We apply metabolomic, proteomic, and genetic profiling in longitudinal population cohorts to identify molecular signatures that precede clinical cardiovascular disease and to generate hypotheses about the pathways involved.

Conventional risk factors classify populations but provide limited insight into individual pathophysiology, particularly in young adults, in whom event rates are low and risk scores perform poorly. Deep molecular phenotyping in cohorts with extended follow-up offers a route to both earlier risk discrimination and mechanistic inference.

In the CARDIA study, comprehensive metabolic phenotyping in young adulthood refined cardiovascular risk estimation beyond established risk factors, and circulating metabolite profiles in early adulthood identified individuals who later developed diabetes.

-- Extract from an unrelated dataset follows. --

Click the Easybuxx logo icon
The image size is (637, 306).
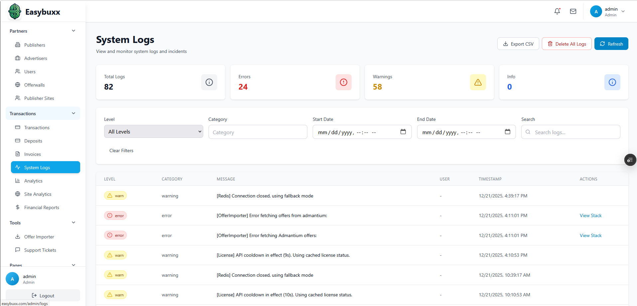click(15, 12)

More recently, we characterized the plasma proteomic correlates of lipoprotein(a). Lp(a) concentration is largely genetically determined and relatively stable across the lifespan, and although it is an established risk factor for atherosclerotic cardiovascular disease, the pathways linking it to clinical events remain incompletely defined. We measured 184 cardiovascular proteins in 3,920 CARDIA participants without prevalent coronary heart disease and followed them for a median of 27 years. An Lp(a)-associated proteomic signature derived by LASSO regression was independently associated with incident coronary artery calcification (standardized β=0.40, P<0.0001) and hs-CRP (β=0.11, P=0.00015) after adjustment for Lp(a) concentration, whereas Lp(a) concentration itself did not retain significance in the same models. The signature replicated in 37,996 UK Biobank participants. Pathway enrichment implicated interleukin signaling, cell-surface interactions at the vascular wall, and fibrin clot formation.

AI and machine learning for imaging and risk

The cardiac tests with the greatest diagnostic utility are also the least accessible. We develop machine learning methods that extend quantitative capability to widely available modalities.

Chest pain accounts for roughly 8 million emergency department visits and 6 million outpatient visits annually in the United States. Quantitative PET myocardial perfusion imaging provides accurate assessment of myocardial flow reserve and coronary microvascular dysfunction, but is expensive and unevenly distributed. The limiting factor for training AI models on these endpoints is the scarcity of high-quality labels, since labels derive from the same scarce tests.

We addressed this with a self-supervised foundation model. A modified vision transformer was pretrained on 800,035 unlabeled ECG waveforms from MIMIC-IV-ECG, then fine-tuned on smaller labeled datasets derived from PET (N=3,126) and clinical reports (N=13,704) across 12 prediction tasks spanning myocardial perfusion, ventricular function, and rhythm. Self-supervised pretraining improved diagnostic accuracy in 11 of 12 tasks relative to de novo supervised training, with AUROC ranging from 0.763 for impaired flow reserve to 0.955 for reduced ejection fraction. Performance was retained across five independent databases, including UK Biobank and PTB-XL. Label efficiency improved substantially: the pretrained model matched the peak performance of the de novo model using 10% of available training data for the flow reserve task.

A parallel effort addresses attenuation correction in SPECT. Approximately 75% of SPECT myocardial perfusion imaging worldwide is performed without CT attenuation correction. We trained a convolutional network on 11,532 paired studies to generate attenuation-corrected polar maps from non-corrected data. Correlation with CT-corrected reference improved from R²=0.68 to 0.85, and specificity for obstructive disease improved by 18.9% at 88% sensitivity, without additional imaging or radiation exposure.